** Opening Provided data block **

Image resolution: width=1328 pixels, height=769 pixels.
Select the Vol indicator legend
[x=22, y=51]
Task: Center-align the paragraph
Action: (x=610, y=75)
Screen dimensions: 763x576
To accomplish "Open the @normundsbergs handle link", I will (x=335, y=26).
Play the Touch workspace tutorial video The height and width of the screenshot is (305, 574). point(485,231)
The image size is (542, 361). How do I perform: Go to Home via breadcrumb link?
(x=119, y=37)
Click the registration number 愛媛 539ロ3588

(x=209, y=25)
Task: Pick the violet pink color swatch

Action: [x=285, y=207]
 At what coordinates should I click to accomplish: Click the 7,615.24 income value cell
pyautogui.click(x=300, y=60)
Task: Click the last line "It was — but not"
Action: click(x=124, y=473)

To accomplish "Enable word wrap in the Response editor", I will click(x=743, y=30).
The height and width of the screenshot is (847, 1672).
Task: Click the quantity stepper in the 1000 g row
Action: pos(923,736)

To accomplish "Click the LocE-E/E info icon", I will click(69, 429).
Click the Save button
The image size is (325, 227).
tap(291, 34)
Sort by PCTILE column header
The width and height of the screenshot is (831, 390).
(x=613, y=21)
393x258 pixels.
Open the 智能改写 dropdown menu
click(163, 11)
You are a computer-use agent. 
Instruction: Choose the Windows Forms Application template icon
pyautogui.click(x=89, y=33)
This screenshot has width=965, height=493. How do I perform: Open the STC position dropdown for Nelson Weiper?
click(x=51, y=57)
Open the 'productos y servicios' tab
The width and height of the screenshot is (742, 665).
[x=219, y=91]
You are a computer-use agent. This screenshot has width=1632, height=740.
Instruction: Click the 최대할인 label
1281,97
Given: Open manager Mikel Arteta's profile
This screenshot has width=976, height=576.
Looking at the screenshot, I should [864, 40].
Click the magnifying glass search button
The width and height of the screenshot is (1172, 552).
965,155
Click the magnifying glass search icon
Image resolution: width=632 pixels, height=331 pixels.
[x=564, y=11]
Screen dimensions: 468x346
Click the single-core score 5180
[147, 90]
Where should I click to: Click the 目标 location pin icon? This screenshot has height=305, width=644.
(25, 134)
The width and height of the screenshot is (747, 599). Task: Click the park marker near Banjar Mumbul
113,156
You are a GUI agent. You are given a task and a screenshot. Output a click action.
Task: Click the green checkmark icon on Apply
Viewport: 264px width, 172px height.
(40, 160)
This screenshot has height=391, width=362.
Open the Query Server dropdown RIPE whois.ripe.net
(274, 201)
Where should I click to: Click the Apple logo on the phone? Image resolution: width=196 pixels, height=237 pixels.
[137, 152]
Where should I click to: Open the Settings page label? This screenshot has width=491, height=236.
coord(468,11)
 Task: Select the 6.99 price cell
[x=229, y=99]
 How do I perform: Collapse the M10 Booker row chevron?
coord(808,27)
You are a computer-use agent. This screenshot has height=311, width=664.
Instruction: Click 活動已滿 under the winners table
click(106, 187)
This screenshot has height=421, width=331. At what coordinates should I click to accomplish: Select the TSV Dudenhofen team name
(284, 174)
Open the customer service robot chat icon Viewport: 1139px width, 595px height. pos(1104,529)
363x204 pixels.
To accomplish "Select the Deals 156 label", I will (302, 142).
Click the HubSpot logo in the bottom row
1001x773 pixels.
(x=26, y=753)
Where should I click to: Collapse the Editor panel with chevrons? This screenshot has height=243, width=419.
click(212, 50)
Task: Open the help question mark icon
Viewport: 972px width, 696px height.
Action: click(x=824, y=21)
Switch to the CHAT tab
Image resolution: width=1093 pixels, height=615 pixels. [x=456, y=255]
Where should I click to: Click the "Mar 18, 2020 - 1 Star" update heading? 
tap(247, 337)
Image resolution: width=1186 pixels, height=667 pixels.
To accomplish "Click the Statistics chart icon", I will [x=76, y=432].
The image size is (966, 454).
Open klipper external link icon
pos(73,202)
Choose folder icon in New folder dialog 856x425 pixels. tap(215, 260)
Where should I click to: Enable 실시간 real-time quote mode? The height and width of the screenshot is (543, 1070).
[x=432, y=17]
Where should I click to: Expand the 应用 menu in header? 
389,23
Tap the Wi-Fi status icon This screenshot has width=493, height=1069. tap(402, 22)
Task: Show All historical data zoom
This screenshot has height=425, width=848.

** Closing Provided data block **

» **Your goal**: Copy every line above in which the string "agent" shows up.

» **Result of this task**:
You are a computer-use agent. 
You are a computer-use agent. This screenshot has width=1632, height=740.
You are a GUI agent. You are given a task and a screenshot. Output a click action.
You are a computer-use agent. This screenshot has height=311, width=664.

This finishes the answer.